I'm finding it hard to cope and my family and boyfriend don't seem ot realise how hard it is for me. I feel terrible for having this problem, like I should just grow up and get on with it. I find it hard to talk about my problems and when I do I just feel like nobody is listening and that nobody can offer me any help.

I don't know what to do. I'm constantly thinking and worrying about work, the hours over Xmas. I really hoped I'd get a different job by now but it's not happening. Obviously people in work won't understand how I feel and it's a struggle to keep up the pretence that all is well. When I feel like this self-help feels impossible but then outside help is not there either.
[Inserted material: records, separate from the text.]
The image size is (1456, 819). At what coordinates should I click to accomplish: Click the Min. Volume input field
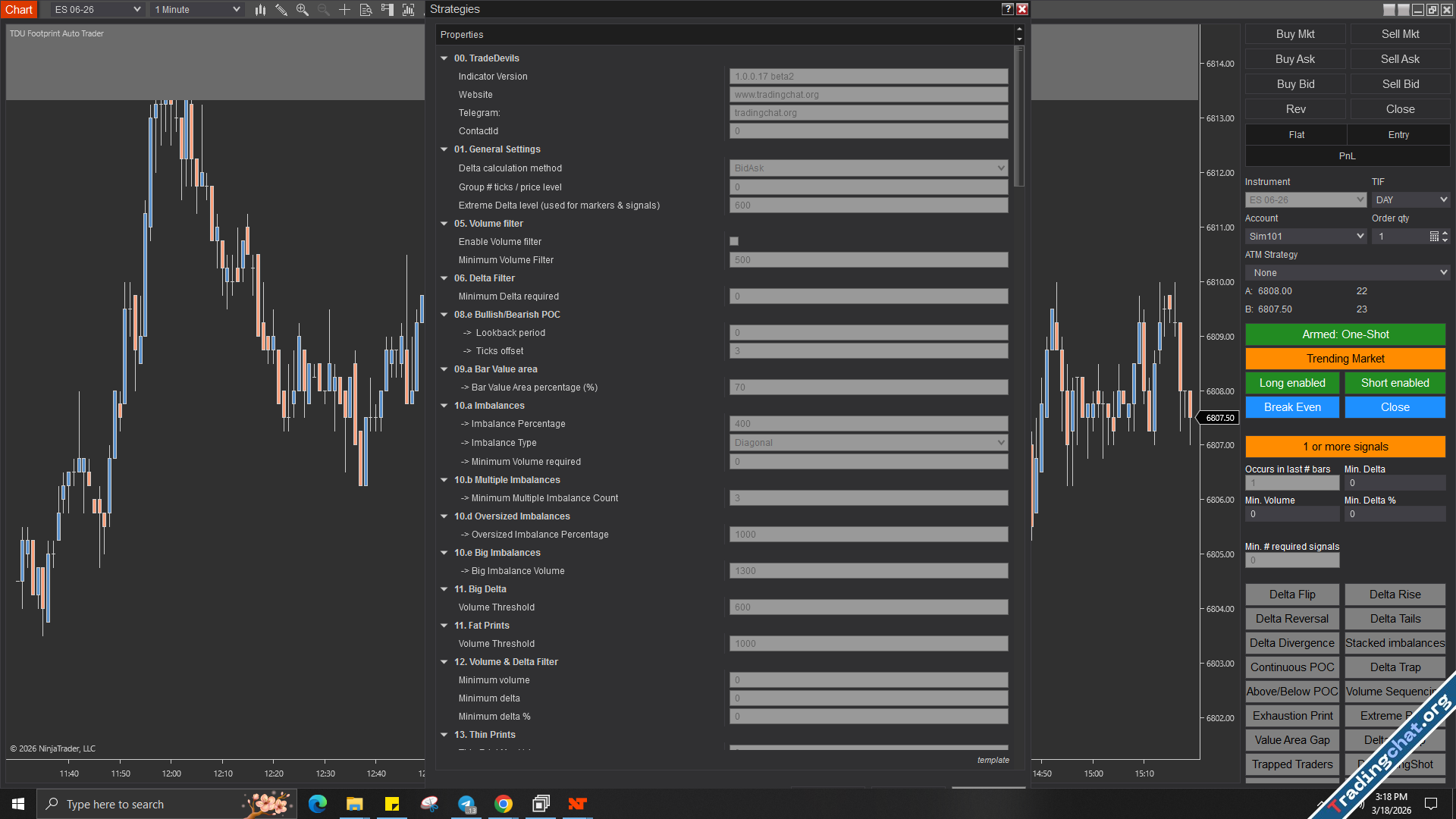[x=1292, y=514]
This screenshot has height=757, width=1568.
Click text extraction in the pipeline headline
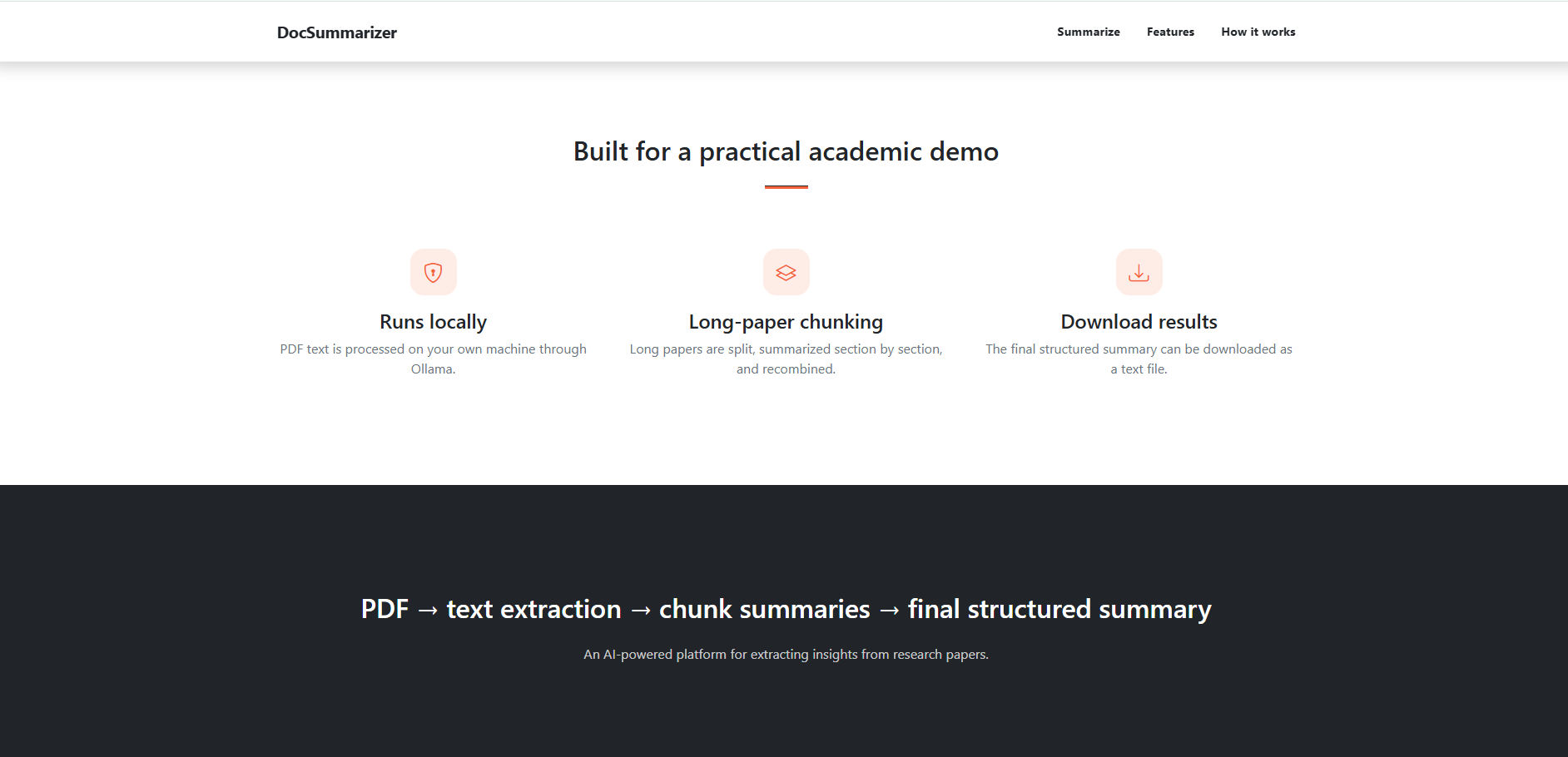pos(533,609)
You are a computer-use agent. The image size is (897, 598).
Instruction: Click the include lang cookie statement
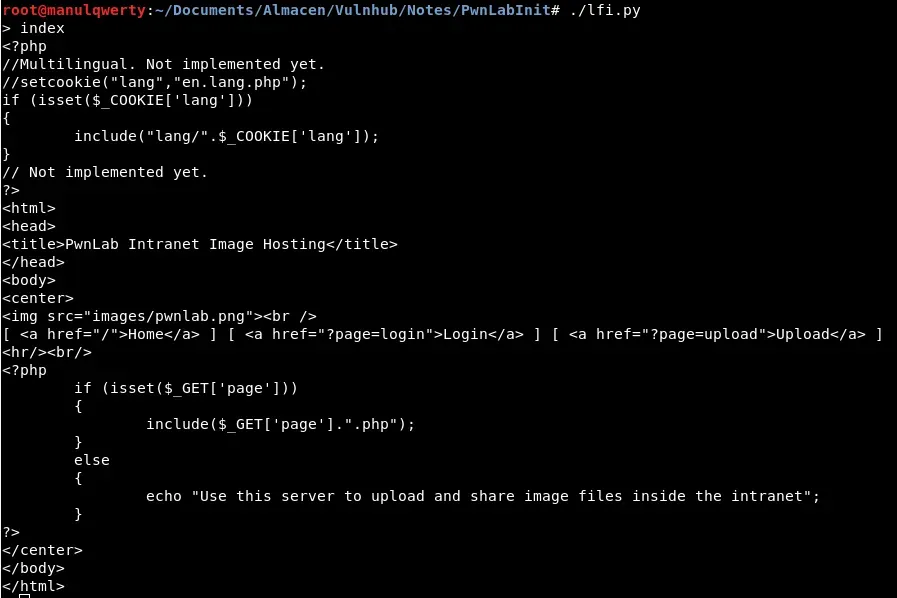tap(226, 136)
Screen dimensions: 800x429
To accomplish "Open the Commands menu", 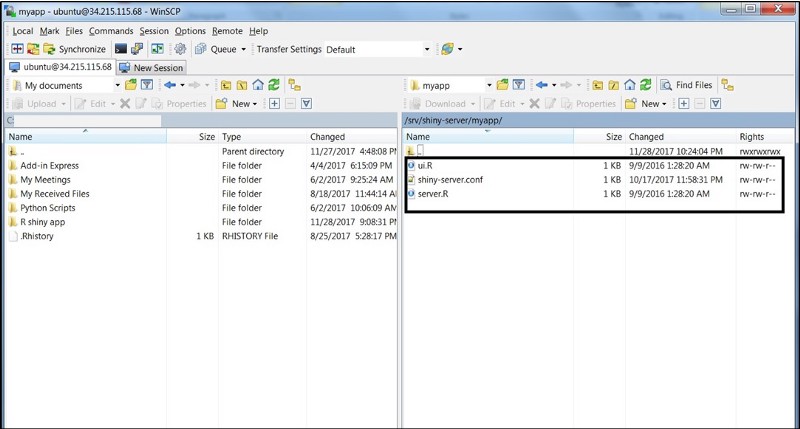I will pyautogui.click(x=110, y=31).
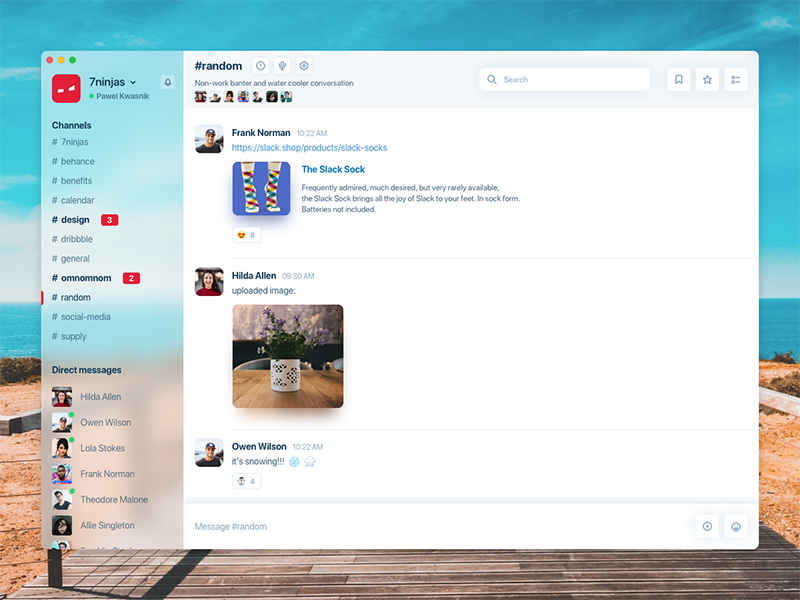Viewport: 800px width, 600px height.
Task: Click the microphone icon in channel header
Action: (x=282, y=66)
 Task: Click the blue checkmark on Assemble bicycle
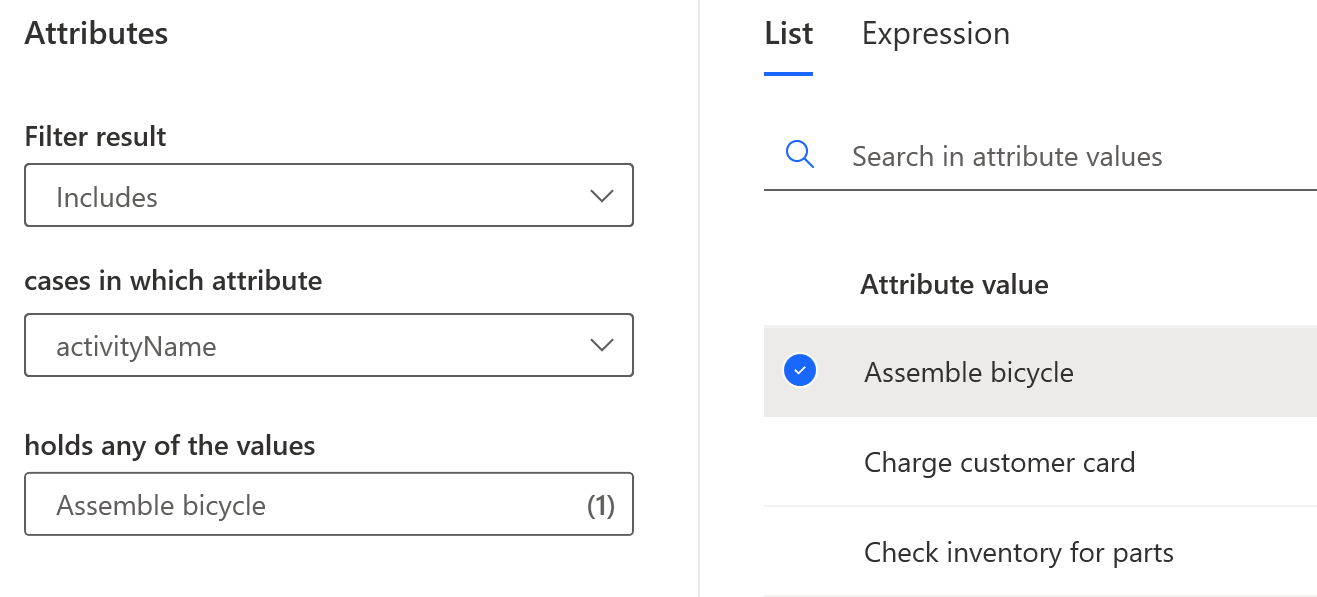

I just feel like I'm just getting by and will be until xmas is over and then I'll have something else ot worry about.

I feel shaky and sick ot my stomach sometimes. That horrible butterfly feeling. Generally I think my sleep could be better and I'm so tired and I don't want ot talk anyone (I work in a shop and I have to talk to people and force a smile on my face). I've looked for help online etc but doctors have never helped me and I guess asking for help and then having my family worry about me....
I don't know what to do.

hanshan
06-12-14, 11:09
Hi Jen,

If you work in a shop, pressure will increase up to Christmas. It will then drop off - unless yours shop has a full-on January sale.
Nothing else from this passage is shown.